『多方通行路』(書肆山田 2004年)後書。同書中の「i 多方通交路のこと 一九九四」に対応。共に「多方通交路──詩の戦意のために」(「現代詩手帖」1980年12月号/『破船のゆくえ』思潮社 1982年)を原典として派生したもの。
ⅱ 多方通行路について 二〇〇四
本書の刊行は、私の最初の詩論集である『破船のゆくえ』及びその後の評論集中の主要評論の復刊を、書肆から求められたことによる。
そこで私は、『破船のゆくえ』のうち、その主柱である、一九七九年末から一九八〇年中にかけ「現代詩手帖」誌上に書きついだ一連の「時評」だけを蘇らせ、その余の、またその後のおびただしい評論や書評からは拾いなおさずに、ごく最近のものに連繫させる道をとった。
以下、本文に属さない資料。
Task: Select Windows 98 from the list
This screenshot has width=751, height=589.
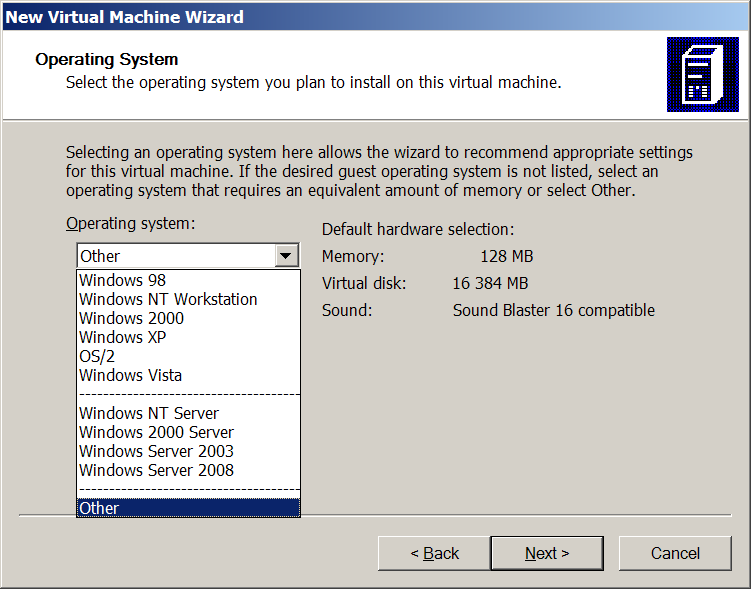Action: pos(123,280)
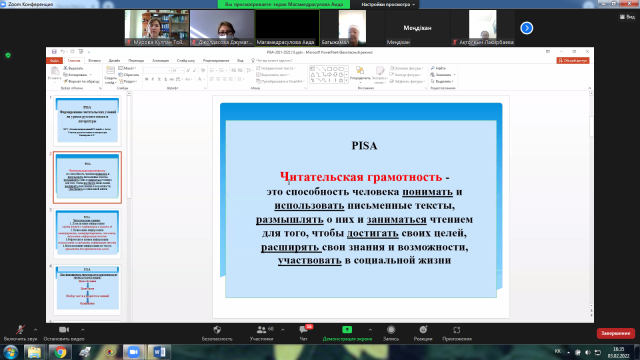Expand the video options arrow next to camera
This screenshot has width=640, height=360.
click(x=82, y=330)
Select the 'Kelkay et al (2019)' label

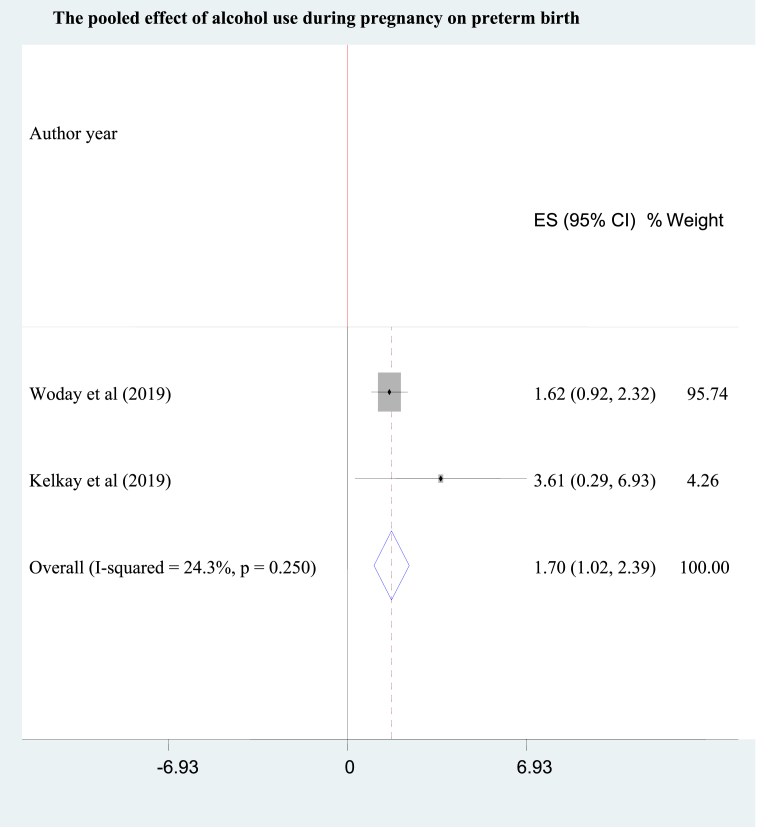[100, 480]
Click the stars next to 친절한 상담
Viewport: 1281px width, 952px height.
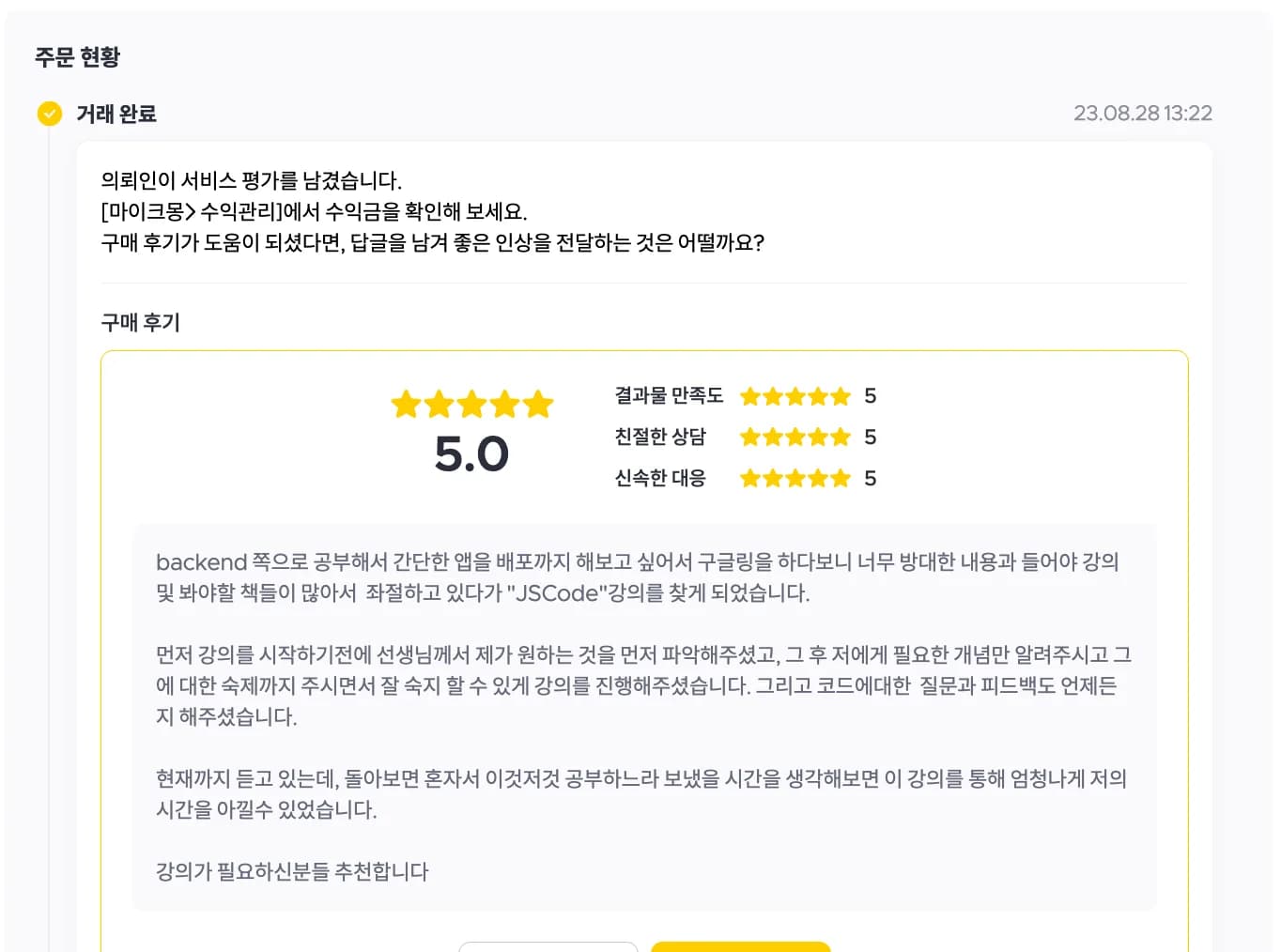795,438
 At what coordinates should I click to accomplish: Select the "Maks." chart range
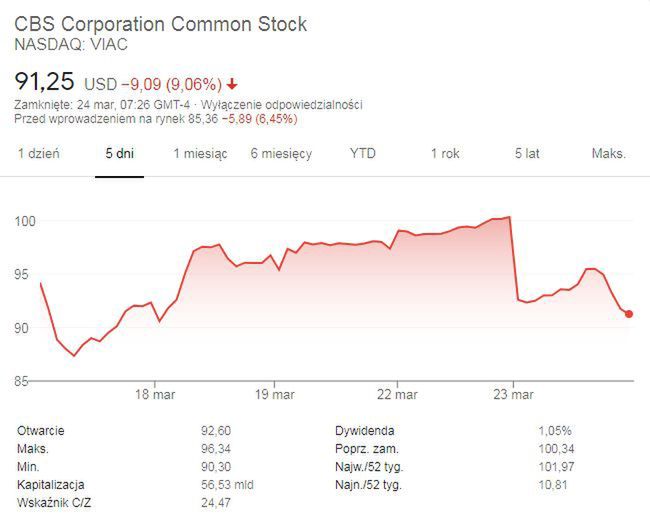(608, 154)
すなわち、二〇〇〇年五月から二年間務めた「朝日新聞」紙上でのいわゆる「文芸時評」(「文芸21詩歌」と題された)へと、二十年の時をへだてて、半ば強引につないだのである。
二つの「時評」のあいだには、一九八〇年代に文芸雑誌や一般の新聞に「詩の時評」を務め、かつそれらを意識的にやめていったという経緯がある。また、一九九〇年代前半には私の、さらに決定的な「現代詩」ジャーナリズムからの離反があった。理由を批評的に要約してできないことはないが、ここでその必要はないだろう。詩を離れて詩を思考することのできない人々と話をするのが苦痛になった、と語ることのほかに。
詩を離れて詩を思考することのできない「現代詩」への私の批判は、一九七〇年代後半に兆していたが、一九八七年刊行の詩集『家の緑閃光』などをへて、一九八八年にはもう逆行不能になっていたように思う。しかし、四半世紀のあいだ、私の中でそれは、形式批判的な制作としてつづいてきた。興味のある方には、散文や短歌をふくむ私の作品集にあらわれているものへと、ここからつないで、そのつなぎこそを進行中の「多方通行路」として読まれることを希望したい。
多方通交路から多方通行路へ。二十年の時をへだてることでかえって、批評と制作にわたる複雑な通路に、ひとつの奇妙にも概念的な遊歩が、幾条かの傷として浮んだと思う。